## TASKS FOR THIS EXERCISE
- 1) In the First Fosters thread, rewrite the passage from "You are so GREAT" to "wonderful new home.", replacing "home" with "house".
- 2) According to the First Fosters thread, why does the post signed Jifner call the foster so great? Answer in one to three sentences.
- 3) Write the next part of the First Fosters thread, starting after its final post.

[Begin PASSAGE GIVEN]

# First Fosters



## cindy6755 (Mar 20, 2005)

click on adoptable pet list.


----------



## dogloverx3 (Apr 14, 2006)

AWWW - they are adorable , try not to fall in love with too many of them ( an impossible task I know ) . CONGRATULATIONS







and happy fostering . Sarah


----------



## casa verde maltese (Apr 7, 2007)

You are so GREAT for opening up your heart and home to these special ones! I think I would get so attached and want everyone to stay. 

Best Wishes that everyone will find a wonderful new home.

Jifner


----------



## Bonnie's Mommie (Mar 2, 2006)

Congratulations!! This is such a wonderful thing you're doing.


----------



## Harley & Dakotas Mum (Jun 11, 2005)

Good for you!!! Congratulations!


----------



## cruisinpat (Jan 29, 2007)

Those furbabies are great. It is so nice that you are able to foster some of them.

[End PASSAGE GIVEN]
[Begin PROVIDED MATERIAL]

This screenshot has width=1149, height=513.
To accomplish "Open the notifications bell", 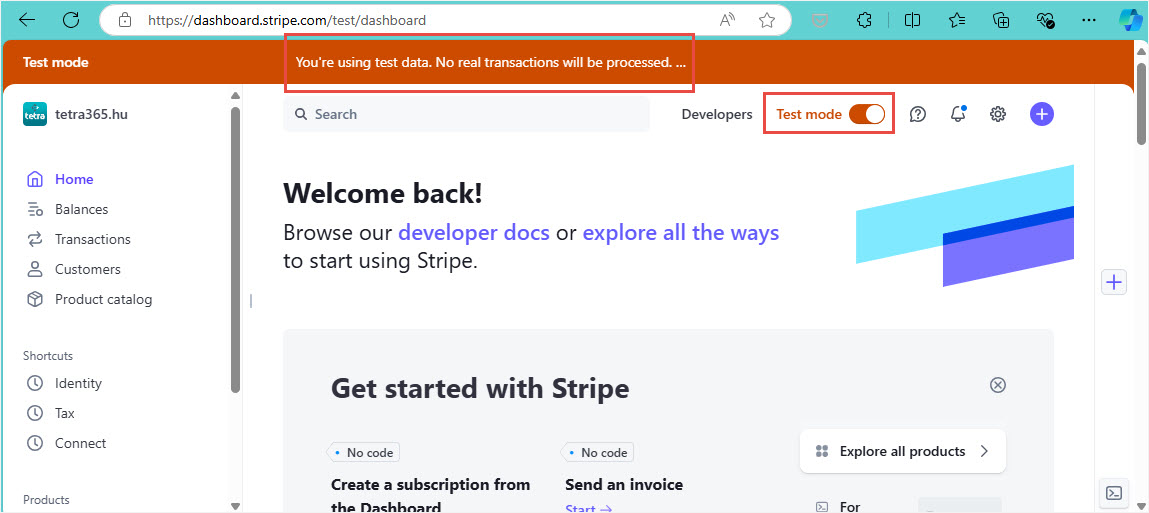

[End PROVIDED MATERIAL]

## PER-TASK OUTPUTS
- 1)
You are so GREAT for opening up your heart and house to these special ones! I think I would get so attached and want everyone to stay. 

Best Wishes that everyone will find a wonderful new house.

- 2) The post calls the foster so great for opening up their heart and home to these special ones.

- 3)
----------



## theboyz (Jan 10, 2007)

Having rescued a couple ourselves, we thank you for your efforts and kindness.


----------



## CathyB (Mar 10, 2007)

They are all so sweet







I pray that Emo finds his forever home as well


----------



## k/c mom (Oct 9, 2004)

Oh, that's so great that you are helping foster! Good for you!!!


----------



## The A Team (Dec 1, 2005)

That's wonderful!!!!







Those puppies wouldn't want it any other way! Thank you for helping them gain a better life.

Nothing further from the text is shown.